Required action: A faithful copy of the data is what is wanted, minus any pictures.

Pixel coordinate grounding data
* * *
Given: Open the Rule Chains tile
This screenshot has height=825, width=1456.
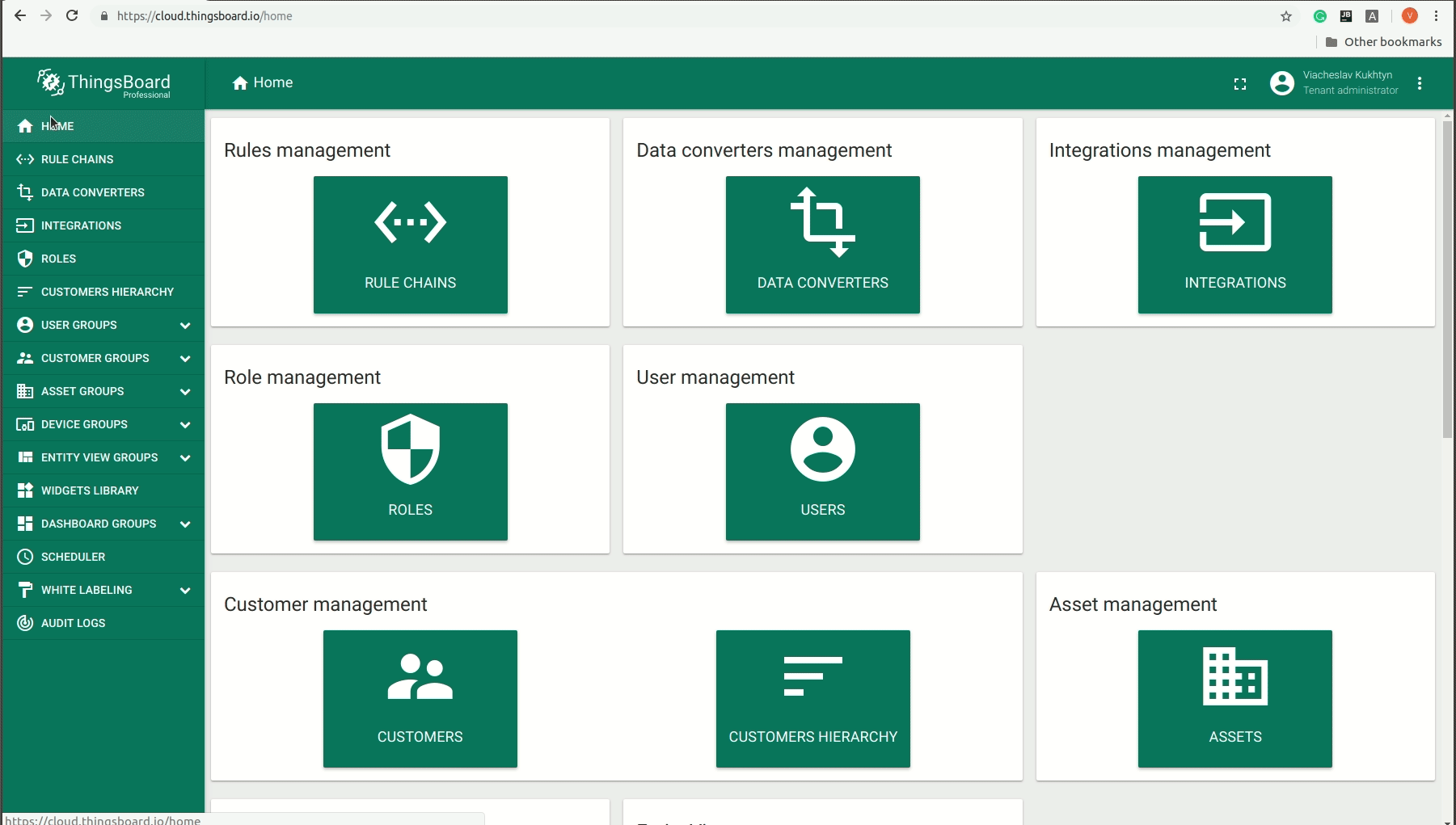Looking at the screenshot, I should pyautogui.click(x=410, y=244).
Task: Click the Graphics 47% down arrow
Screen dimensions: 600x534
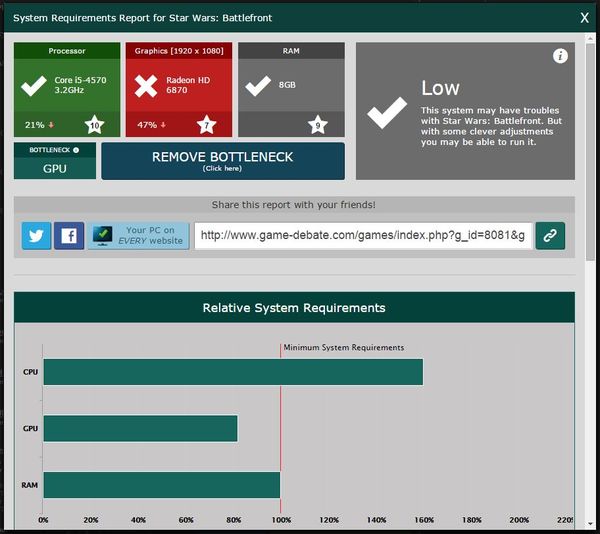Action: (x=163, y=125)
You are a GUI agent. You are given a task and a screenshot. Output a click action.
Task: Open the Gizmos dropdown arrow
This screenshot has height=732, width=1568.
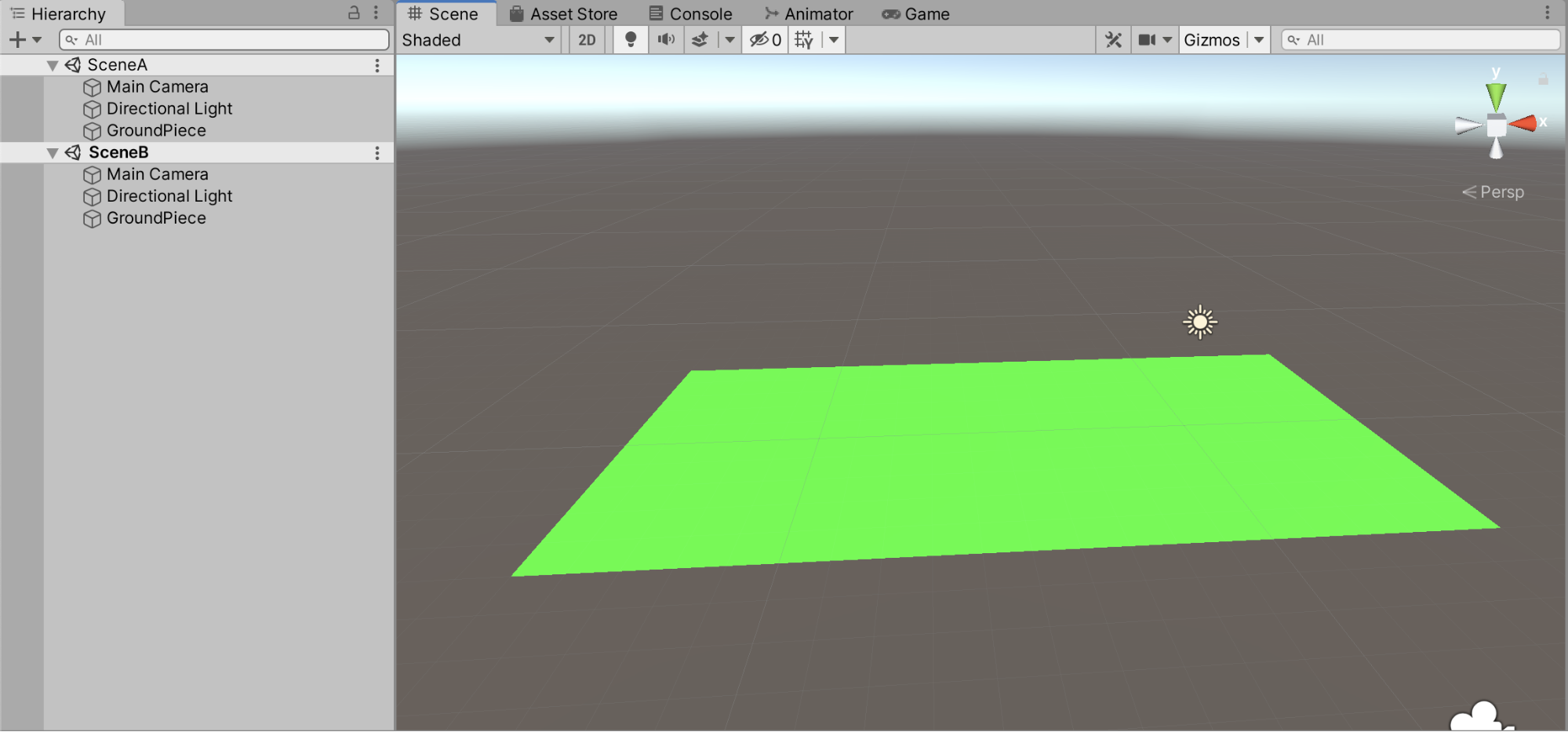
* * *
Output of the task:
Given: Open the Rule Chains tile
This screenshot has height=825, width=1456.
Looking at the screenshot, I should pyautogui.click(x=410, y=244).
Task: Click the Graphics 47% down arrow
Screen dimensions: 600x534
Action: (x=163, y=125)
You are a GUI agent. You are given a task and a screenshot. Output a click action.
Task: Open the Gizmos dropdown arrow
This screenshot has height=732, width=1568.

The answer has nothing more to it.